__Item coordinate data__
** start **

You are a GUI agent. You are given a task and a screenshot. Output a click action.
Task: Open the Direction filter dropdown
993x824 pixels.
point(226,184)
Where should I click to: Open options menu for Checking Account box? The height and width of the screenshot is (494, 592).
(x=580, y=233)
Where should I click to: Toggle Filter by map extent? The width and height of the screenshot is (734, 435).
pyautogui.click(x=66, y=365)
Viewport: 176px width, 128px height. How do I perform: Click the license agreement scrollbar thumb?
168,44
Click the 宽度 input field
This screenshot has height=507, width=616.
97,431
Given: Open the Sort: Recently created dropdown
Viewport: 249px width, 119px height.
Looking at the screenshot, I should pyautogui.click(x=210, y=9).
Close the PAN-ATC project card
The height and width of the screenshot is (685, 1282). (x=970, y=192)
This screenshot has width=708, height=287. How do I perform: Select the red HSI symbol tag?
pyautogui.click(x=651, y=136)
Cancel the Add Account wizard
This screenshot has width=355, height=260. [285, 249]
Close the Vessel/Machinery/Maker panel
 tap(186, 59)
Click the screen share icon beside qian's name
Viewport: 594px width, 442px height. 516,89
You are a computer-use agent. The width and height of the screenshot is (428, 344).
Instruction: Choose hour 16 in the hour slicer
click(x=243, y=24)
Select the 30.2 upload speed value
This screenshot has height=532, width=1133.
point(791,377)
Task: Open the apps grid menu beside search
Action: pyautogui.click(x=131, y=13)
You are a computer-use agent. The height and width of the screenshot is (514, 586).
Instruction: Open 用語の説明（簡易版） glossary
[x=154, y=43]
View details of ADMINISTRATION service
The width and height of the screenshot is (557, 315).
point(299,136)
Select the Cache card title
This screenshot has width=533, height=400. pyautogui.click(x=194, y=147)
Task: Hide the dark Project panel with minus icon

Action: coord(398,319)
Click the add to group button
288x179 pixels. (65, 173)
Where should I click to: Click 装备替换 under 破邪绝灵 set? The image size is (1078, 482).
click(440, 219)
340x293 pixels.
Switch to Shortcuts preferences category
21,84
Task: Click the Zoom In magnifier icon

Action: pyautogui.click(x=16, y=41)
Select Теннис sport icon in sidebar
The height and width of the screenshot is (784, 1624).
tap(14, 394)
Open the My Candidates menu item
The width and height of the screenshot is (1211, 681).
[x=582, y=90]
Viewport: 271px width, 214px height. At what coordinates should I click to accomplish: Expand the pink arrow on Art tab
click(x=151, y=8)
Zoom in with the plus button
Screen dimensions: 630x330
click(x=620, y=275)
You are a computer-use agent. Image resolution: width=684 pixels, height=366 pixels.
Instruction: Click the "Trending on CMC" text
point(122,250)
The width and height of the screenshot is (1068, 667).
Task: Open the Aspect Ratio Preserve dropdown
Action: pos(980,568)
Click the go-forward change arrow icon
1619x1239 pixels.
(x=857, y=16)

** end **

__GIVEN PROBLEM__
Lay out the lines of the listing starting at the line containing "Where should I click to: Click" and ending at the line containing "[x=582, y=90]" as a JSON list of strings, with one string per line and blank lines omitted.

__COMPLETE ANSWER__
[
  "Where should I click to: Click 装备替换 under 破邪绝灵 set? The image size is (1078, 482).",
  "click(440, 219)",
  "340x293 pixels.",
  "Switch to Shortcuts preferences category",
  "21,84",
  "Task: Click the Zoom In magnifier icon",
  "Action: pyautogui.click(x=16, y=41)",
  "Select Теннис sport icon in sidebar",
  "The height and width of the screenshot is (784, 1624).",
  "tap(14, 394)",
  "Open the My Candidates menu item",
  "The width and height of the screenshot is (1211, 681).",
  "[x=582, y=90]"
]